In my work Data Science is a part of every step. To build a language model, we first must collect, clean and preprocess text data. Then, we use this data and Machine Learning to teach the model an understanding of language. Finally, I’m trying to understand what patterns the language model has learned from the data and how we can refine it to be better and fairer. Unfortunately, a lot of state-of-the-art language models are not open source right now. Given that I am interested in transparency and ethics, it would be very exciting for me to work with these models.

How high is the value of Data Science for your work? Would your research even be possible without Data Science?

Data Science is crucial for my work. In fact, the existence of Data Science is the very reason why my research is necessary. I’m working on making sure that we can use data-driven models and methods in an ethical and responsible way and can better understand why they make certain predictions.

What development opportunities do you see for the topic of Data Science in relation to your field?

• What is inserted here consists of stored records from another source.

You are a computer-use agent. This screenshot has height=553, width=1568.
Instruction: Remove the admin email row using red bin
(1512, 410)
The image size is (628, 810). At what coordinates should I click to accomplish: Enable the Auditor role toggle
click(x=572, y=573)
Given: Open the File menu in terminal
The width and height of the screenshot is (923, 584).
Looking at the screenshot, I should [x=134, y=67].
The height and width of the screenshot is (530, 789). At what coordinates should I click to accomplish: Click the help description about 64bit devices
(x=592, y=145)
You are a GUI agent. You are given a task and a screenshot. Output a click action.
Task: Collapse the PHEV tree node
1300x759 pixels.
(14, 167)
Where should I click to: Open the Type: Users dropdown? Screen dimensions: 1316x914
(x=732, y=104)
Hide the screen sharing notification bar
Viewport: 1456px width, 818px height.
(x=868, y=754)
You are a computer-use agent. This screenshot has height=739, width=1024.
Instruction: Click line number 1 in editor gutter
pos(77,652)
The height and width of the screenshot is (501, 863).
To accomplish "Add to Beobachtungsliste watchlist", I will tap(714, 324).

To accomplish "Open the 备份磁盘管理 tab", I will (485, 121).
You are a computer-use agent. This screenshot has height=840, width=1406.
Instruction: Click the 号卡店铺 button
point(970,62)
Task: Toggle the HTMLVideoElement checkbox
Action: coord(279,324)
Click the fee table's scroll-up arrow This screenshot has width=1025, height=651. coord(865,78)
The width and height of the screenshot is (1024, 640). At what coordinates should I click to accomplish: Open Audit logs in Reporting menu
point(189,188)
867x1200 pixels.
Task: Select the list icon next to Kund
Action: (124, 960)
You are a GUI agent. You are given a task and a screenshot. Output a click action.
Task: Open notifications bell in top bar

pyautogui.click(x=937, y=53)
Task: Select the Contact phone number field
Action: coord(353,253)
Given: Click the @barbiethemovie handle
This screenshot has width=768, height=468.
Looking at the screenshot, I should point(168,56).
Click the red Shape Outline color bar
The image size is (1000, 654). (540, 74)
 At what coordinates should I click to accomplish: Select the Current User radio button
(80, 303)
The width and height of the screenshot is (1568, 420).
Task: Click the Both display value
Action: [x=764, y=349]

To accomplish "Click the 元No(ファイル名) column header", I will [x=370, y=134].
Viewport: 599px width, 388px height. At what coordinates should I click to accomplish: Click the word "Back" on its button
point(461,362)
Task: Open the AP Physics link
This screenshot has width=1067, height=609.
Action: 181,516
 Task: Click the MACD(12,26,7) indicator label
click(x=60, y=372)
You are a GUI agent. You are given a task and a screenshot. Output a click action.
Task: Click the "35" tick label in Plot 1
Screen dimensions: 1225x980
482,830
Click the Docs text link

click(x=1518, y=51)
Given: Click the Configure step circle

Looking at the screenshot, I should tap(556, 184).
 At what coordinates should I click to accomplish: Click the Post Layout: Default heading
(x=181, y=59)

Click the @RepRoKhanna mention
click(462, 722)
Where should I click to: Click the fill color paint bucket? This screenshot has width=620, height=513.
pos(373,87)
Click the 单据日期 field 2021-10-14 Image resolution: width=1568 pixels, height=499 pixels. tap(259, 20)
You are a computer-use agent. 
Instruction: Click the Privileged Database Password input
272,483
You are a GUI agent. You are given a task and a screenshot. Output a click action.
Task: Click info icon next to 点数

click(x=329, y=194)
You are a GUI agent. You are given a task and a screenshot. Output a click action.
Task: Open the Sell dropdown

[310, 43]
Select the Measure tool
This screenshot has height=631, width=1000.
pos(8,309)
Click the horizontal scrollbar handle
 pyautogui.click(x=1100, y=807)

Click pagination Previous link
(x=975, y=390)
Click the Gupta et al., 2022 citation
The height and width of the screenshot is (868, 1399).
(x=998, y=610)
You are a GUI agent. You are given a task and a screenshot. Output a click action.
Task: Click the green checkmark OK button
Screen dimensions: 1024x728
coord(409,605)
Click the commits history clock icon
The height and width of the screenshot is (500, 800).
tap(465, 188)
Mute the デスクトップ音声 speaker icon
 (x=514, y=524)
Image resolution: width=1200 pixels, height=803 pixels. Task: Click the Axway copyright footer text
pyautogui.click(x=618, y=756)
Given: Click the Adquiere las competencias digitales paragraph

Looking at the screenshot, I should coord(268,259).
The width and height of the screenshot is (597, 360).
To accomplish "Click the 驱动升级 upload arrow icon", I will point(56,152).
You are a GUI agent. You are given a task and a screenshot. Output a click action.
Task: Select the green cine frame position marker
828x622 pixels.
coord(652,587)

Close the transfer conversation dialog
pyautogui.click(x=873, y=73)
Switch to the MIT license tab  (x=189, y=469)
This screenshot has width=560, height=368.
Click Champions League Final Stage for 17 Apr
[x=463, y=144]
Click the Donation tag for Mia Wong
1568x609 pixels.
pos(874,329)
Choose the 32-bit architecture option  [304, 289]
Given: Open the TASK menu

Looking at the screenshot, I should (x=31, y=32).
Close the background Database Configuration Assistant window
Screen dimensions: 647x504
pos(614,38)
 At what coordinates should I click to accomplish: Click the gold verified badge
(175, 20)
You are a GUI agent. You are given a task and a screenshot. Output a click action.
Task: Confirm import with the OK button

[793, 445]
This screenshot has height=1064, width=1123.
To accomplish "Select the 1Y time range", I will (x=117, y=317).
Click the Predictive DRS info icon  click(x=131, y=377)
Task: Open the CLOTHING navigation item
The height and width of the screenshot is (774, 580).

The topic of Data Science brings together researchers and practitioners with diverse backgrounds and skills. This is especially true for research and work on text data. In my opinion, there is a need for more and better interdisciplinary collaboration between researchers in fields such as computer science, linguistics, sociology, and psychology to better understand the social and cultural contexts in which language is used, and how these factors can affect the development and deployment of NLP technologies. In particular, sustainable development and the ethical use of language technology are issues that unite all these fields and make interdisciplinarity inevitable.